So that nothing is lost, write out all the lines below exactly.
---- LISTED ENTRIES
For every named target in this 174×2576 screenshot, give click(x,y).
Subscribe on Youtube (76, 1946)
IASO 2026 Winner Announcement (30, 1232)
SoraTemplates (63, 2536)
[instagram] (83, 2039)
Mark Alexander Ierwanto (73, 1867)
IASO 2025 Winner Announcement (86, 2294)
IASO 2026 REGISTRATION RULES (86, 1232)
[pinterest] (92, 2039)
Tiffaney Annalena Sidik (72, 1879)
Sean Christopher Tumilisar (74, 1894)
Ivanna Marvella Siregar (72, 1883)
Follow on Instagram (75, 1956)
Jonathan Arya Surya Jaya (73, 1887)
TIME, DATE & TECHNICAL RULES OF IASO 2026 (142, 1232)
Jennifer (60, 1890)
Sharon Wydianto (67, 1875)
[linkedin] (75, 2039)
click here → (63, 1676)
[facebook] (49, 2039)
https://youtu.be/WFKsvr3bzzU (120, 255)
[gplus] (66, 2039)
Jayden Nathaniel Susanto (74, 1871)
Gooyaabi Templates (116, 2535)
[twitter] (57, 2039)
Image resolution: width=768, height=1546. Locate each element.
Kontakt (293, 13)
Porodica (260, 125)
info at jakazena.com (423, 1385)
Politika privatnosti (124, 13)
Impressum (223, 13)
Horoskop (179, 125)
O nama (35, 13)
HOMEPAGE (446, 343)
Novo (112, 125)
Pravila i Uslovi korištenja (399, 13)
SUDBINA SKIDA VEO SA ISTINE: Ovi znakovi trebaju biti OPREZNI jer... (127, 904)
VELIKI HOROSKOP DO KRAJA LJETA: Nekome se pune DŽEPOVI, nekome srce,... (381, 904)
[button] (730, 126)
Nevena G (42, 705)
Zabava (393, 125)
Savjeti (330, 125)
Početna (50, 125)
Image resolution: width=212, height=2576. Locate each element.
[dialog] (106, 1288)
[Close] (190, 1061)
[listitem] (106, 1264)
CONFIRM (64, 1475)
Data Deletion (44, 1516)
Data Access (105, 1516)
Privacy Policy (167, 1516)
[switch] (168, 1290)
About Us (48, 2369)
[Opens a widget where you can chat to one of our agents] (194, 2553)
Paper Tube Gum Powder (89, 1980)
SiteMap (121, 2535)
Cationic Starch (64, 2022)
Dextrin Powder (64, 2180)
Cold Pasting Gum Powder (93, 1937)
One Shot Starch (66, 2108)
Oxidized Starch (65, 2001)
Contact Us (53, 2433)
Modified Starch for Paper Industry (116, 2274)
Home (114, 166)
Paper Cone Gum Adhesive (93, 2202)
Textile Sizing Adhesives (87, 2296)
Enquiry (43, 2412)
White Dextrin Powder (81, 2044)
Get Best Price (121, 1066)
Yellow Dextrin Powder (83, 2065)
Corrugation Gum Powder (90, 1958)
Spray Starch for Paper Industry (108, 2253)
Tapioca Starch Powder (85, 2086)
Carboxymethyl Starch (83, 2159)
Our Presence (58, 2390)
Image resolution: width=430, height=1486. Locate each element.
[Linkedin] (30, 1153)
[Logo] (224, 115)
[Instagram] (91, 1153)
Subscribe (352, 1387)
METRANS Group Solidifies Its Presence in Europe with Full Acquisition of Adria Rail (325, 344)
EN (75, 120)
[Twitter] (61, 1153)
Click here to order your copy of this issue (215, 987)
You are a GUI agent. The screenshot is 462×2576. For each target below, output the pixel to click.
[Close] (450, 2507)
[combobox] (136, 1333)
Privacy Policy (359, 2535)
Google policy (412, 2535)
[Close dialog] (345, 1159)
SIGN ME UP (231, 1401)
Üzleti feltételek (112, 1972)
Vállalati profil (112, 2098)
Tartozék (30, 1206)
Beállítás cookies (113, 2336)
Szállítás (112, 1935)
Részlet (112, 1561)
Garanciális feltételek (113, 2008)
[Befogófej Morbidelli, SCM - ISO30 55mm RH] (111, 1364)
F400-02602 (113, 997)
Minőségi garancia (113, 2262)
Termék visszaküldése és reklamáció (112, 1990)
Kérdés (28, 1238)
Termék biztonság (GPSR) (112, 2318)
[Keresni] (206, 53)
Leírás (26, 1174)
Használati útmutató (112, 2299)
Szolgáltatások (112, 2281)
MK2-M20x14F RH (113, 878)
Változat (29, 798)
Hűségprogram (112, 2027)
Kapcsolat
--------
> **ANSWER TO THE PROBLEM**:
For every named target in this 174×2576 screenshot, give click(x,y).
Subscribe on Youtube (76, 1946)
IASO 2026 Winner Announcement (30, 1232)
SoraTemplates (63, 2536)
[instagram] (83, 2039)
Mark Alexander Ierwanto (73, 1867)
IASO 2025 Winner Announcement (86, 2294)
IASO 2026 REGISTRATION RULES (86, 1232)
[pinterest] (92, 2039)
Tiffaney Annalena Sidik (72, 1879)
Sean Christopher Tumilisar (74, 1894)
Ivanna Marvella Siregar (72, 1883)
Follow on Instagram (75, 1956)
Jonathan Arya Surya Jaya (73, 1887)
TIME, DATE & TECHNICAL RULES OF IASO 2026 (142, 1232)
Jennifer (60, 1890)
Sharon Wydianto (67, 1875)
[linkedin] (75, 2039)
click here → (63, 1676)
[facebook] (49, 2039)
https://youtu.be/WFKsvr3bzzU (120, 255)
[gplus] (66, 2039)
Jayden Nathaniel Susanto (74, 1871)
Gooyaabi Templates (116, 2535)
[twitter] (57, 2039)
Image resolution: width=768, height=1546. Locate each element.
Kontakt (293, 13)
Porodica (260, 125)
info at jakazena.com (423, 1385)
Politika privatnosti (124, 13)
Impressum (223, 13)
Horoskop (179, 125)
O nama (35, 13)
HOMEPAGE (446, 343)
Novo (112, 125)
Pravila i Uslovi korištenja (399, 13)
SUDBINA SKIDA VEO SA ISTINE: Ovi znakovi trebaju biti OPREZNI jer... (127, 904)
VELIKI HOROSKOP DO KRAJA LJETA: Nekome se pune DŽEPOVI, nekome srce,... (381, 904)
[button] (730, 126)
Nevena G (42, 705)
Zabava (393, 125)
Savjeti (330, 125)
Početna (50, 125)
Image resolution: width=212, height=2576. Locate each element.
[dialog] (106, 1288)
[Close] (190, 1061)
[listitem] (106, 1264)
CONFIRM (64, 1475)
Data Deletion (44, 1516)
Data Access (105, 1516)
Privacy Policy (167, 1516)
[switch] (168, 1290)
About Us (48, 2369)
[Opens a widget where you can chat to one of our agents] (194, 2553)
Paper Tube Gum Powder (89, 1980)
SiteMap (121, 2535)
Cationic Starch (64, 2022)
Dextrin Powder (64, 2180)
Cold Pasting Gum Powder (93, 1937)
One Shot Starch (66, 2108)
Oxidized Starch (65, 2001)
Contact Us (53, 2433)
Modified Starch for Paper Industry (116, 2274)
Home (114, 166)
Paper Cone Gum Adhesive (93, 2202)
Textile Sizing Adhesives (87, 2296)
Enquiry (43, 2412)
White Dextrin Powder (81, 2044)
Get Best Price (121, 1066)
Yellow Dextrin Powder (83, 2065)
Corrugation Gum Powder (90, 1958)
Spray Starch for Paper Industry (108, 2253)
Tapioca Starch Powder (85, 2086)
Carboxymethyl Starch (83, 2159)
Our Presence (58, 2390)
Image resolution: width=430, height=1486. Locate each element.
[Linkedin] (30, 1153)
[Logo] (224, 115)
[Instagram] (91, 1153)
Subscribe (352, 1387)
METRANS Group Solidifies Its Presence in Europe with Full Acquisition of Adria Rail (325, 344)
EN (75, 120)
[Twitter] (61, 1153)
Click here to order your copy of this issue (215, 987)
You are a GUI agent. The screenshot is 462×2576. For each target below, output the pixel to click.
[Close] (450, 2507)
[combobox] (136, 1333)
Privacy Policy (359, 2535)
Google policy (412, 2535)
[Close dialog] (345, 1159)
SIGN ME UP (231, 1401)
Üzleti feltételek (112, 1972)
Vállalati profil (112, 2098)
Tartozék (30, 1206)
Beállítás cookies (113, 2336)
Szállítás (112, 1935)
Részlet (112, 1561)
Garanciális feltételek (113, 2008)
[Befogófej Morbidelli, SCM - ISO30 55mm RH] (111, 1364)
F400-02602 (113, 997)
Minőségi garancia (113, 2262)
Termék visszaküldése és reklamáció (112, 1990)
Kérdés (28, 1238)
Termék biztonság (GPSR) (112, 2318)
[Keresni] (206, 53)
Leírás (26, 1174)
Használati útmutató (112, 2299)
Szolgáltatások (112, 2281)
MK2-M20x14F RH (113, 878)
Változat (29, 798)
Hűségprogram (112, 2027)
Kapcsolat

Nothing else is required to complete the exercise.